____ LISTED RECORDS

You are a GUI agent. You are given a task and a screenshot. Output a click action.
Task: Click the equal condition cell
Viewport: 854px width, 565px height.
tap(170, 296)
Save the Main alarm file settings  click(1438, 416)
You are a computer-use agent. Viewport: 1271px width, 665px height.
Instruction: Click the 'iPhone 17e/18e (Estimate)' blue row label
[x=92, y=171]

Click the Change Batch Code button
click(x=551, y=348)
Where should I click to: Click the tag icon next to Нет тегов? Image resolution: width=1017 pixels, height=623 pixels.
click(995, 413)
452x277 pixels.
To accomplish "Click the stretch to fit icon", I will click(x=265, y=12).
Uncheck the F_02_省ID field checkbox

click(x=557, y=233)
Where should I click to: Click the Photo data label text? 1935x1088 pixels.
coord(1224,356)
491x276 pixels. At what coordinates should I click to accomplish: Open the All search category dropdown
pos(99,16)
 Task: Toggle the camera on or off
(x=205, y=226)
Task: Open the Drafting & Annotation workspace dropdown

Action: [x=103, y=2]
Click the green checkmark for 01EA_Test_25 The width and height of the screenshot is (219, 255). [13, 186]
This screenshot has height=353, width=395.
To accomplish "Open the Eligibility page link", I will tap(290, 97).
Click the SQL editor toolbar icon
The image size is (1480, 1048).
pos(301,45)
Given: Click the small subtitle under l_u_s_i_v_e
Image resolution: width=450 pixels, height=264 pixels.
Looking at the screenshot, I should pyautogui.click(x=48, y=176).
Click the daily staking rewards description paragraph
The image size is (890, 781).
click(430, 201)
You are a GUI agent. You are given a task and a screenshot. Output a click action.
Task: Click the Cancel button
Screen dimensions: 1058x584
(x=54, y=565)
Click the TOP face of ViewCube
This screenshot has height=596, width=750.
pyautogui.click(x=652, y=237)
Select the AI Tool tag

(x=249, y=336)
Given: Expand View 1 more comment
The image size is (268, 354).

________

• [DIRECTIONS FOR THIS TASK]: Can you rewrite the entries above, changing every "GUI agent" to "screen assistant" and keeping everything else the same?

• [COMPLETE RESPONSE]:
You are a screen assistant. You are given a task and a screenshot. Output a click action.
Task: Click the equal condition cell
Viewport: 854px width, 565px height.
tap(170, 296)
Save the Main alarm file settings  click(1438, 416)
You are a computer-use agent. Viewport: 1271px width, 665px height.
Instruction: Click the 'iPhone 17e/18e (Estimate)' blue row label
[x=92, y=171]

Click the Change Batch Code button
click(x=551, y=348)
Where should I click to: Click the tag icon next to Нет тегов? Image resolution: width=1017 pixels, height=623 pixels.
click(995, 413)
452x277 pixels.
To accomplish "Click the stretch to fit icon", I will click(x=265, y=12).
Uncheck the F_02_省ID field checkbox

click(x=557, y=233)
Where should I click to: Click the Photo data label text? 1935x1088 pixels.
coord(1224,356)
491x276 pixels. At what coordinates should I click to accomplish: Open the All search category dropdown
pos(99,16)
 Task: Toggle the camera on or off
(x=205, y=226)
Task: Open the Drafting & Annotation workspace dropdown

Action: [x=103, y=2]
Click the green checkmark for 01EA_Test_25 The width and height of the screenshot is (219, 255). [13, 186]
This screenshot has height=353, width=395.
To accomplish "Open the Eligibility page link", I will tap(290, 97).
Click the SQL editor toolbar icon
The image size is (1480, 1048).
pos(301,45)
Given: Click the small subtitle under l_u_s_i_v_e
Image resolution: width=450 pixels, height=264 pixels.
Looking at the screenshot, I should pyautogui.click(x=48, y=176).
Click the daily staking rewards description paragraph
The image size is (890, 781).
click(430, 201)
You are a screen assistant. You are given a task and a screenshot. Output a click action.
Task: Click the Cancel button
Screen dimensions: 1058x584
(x=54, y=565)
Click the TOP face of ViewCube
This screenshot has height=596, width=750.
pyautogui.click(x=652, y=237)
Select the AI Tool tag

(x=249, y=336)
Given: Expand View 1 more comment
The image size is (268, 354).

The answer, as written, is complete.